Auteur José Ángel Mañas
Lecteur Isabelle Gugnon
Carlos est un fils à papa d’une vingtaine d’années qui passe son été chez lui à Madrid, et va de fête en fête, prend de la cocaïne, boit du whisky et fume de la marihuana et retrouve ses amis Roberto, Pedro et Manolo à la brasserie Kronen. Il se lève à point d’heures, va de son lit à la piscine de son jardin, se déplace en voiture, vit de l’argent de ses parents, estimant qu’il l’a bien mérité après avoir réussi sa première année d’études. Pour lui, toutes les filles sont des « truies », il refuse de s’attacher et cherche non pas à les séduire, mais à abuser d’elles.

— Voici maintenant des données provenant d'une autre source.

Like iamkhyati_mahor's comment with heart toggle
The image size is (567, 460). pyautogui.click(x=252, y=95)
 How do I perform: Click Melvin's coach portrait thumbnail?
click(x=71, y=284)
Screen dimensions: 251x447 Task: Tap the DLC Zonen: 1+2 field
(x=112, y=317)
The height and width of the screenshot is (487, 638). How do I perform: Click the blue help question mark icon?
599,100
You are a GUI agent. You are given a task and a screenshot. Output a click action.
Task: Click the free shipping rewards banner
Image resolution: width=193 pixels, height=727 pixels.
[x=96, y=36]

Le cynisme est de mise dans ce petit groupe d’amis, mais pour ce qui est de l’insensibilité au monde, Carlos remporte la palme : la mort de son grand-père ne l’affecte guère, il ne comprend pas qu’on puisse tomber amoureux et pousse ses camarades à aller toujours plus loin, dans une sorte de défi lancé aux conventions sociales. Un jour, il va jusqu’à masturber son Roberto et s’aperçoit qu’il est homo. Le soir de l’anniversaire de Fierro qui, lui, a fait son coming-out, il l’attache, et avec l’aide des autres, lui fait boire du whisky en introduisant un entonnoir dans sa bouche. Fierro est transféré à l’hôpital et meurt dans la nuit. Le lendemain, Carlos part dans la maison de campagne de ses parents, à Santander, et refuse de lire la lettre que Roberto lui envoie pour lui apprendre la mort du jeune homme. Le roman se conclut sur une séance de psychanalyse entre Roberto et son praticien. Le post-adolescent lui avoue qu’ils ont tué Fierro, le psy ne le croit qu’à moitié et lui annonce que l’heure est passée.

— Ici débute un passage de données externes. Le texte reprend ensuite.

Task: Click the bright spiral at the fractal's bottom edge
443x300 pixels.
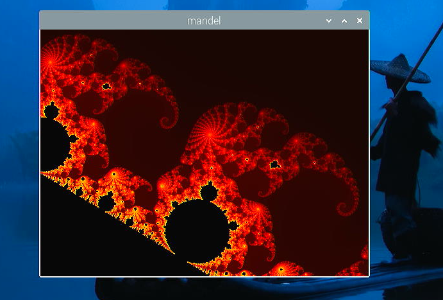Action: point(281,270)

Un roman qui a fait mouche à sa sortie, en 1994, au point de se voir décerner le prix Nadal. Il vient d’être réédité en Espagne. Il a inspiré au réalisateur Montxo Armendáriz le film éponyme sorti en 1995. José Ángel Mañas avait vingt-deux ans quand il a écrit cette histoire qui fait froid dans le dos et est une bonne illustration de la jeunesse dorée et sans scrupule de l’Espagne en crise. On assimile l’auteur au néoréalisme d’alors, représenté par Lay Loriga et Lucia Etxebarria. Entièrement rédigé au présent, extrêmement dialogué et argotique, Kronen est volontairement dérangeant. Tout y est très cru : les scènes de sexe et de soûlerie, la violence dans les relations humaines, l’hommage collectif permanent rendu à Bateman, le psychopathe d’American psycho, de Bret Easton Ellis. Ce texte est représentatif d’une certaine époque. Il a du reste été qualifié de « roman punk » par la critique.
José Ángel Mañas a écrit une dizaine d’autres romans depuis lors, trois d’entre eux ont été publiés aux éditions Métailié et un quatrième chez Anacharsis.